**PROVIDED INFORMATION**
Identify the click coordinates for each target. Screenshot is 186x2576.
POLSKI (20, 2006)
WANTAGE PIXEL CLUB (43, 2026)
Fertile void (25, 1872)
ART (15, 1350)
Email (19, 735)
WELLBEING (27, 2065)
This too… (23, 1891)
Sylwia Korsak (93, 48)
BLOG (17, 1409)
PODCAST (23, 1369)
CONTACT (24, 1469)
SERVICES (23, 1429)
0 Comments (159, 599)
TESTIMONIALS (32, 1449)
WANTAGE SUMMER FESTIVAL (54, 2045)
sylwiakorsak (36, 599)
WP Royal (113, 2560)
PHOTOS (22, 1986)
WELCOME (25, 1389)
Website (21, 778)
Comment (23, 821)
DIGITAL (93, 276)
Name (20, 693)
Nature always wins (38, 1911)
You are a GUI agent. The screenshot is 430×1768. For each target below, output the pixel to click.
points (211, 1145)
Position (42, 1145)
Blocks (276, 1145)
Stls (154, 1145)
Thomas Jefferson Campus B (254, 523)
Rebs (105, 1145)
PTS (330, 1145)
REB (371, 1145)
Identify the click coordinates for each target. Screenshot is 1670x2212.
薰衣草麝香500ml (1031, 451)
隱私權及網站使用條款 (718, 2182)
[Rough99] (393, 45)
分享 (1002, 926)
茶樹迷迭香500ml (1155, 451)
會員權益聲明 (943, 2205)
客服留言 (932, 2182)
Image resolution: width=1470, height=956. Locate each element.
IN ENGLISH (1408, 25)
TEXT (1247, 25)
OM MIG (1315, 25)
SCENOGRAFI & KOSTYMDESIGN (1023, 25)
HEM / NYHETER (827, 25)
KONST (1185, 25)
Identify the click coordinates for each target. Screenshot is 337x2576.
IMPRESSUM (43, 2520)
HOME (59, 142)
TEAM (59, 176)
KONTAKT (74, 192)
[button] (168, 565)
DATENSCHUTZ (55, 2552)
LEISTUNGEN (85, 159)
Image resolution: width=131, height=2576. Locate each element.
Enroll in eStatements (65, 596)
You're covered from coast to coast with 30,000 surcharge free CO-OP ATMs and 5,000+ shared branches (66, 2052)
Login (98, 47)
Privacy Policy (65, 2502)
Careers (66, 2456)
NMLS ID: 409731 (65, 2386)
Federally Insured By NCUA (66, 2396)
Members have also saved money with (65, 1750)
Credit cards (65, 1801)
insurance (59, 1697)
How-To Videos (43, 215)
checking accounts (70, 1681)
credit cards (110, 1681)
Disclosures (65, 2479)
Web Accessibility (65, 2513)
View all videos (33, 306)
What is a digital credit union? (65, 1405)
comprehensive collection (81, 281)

**TASK TO COMPLETE**
The answer must be every line from the records above that contains "click".

**EXERCISE RESPONSE**
Identify the click coordinates for each target. Screenshot is 186x2576.
You are a GUI agent. The screenshot is 430×1768. For each target below, output the pixel to click.
Identify the click coordinates for each target. Screenshot is 1670x2212.
Identify the click coordinates for each target. Screenshot is 337x2576.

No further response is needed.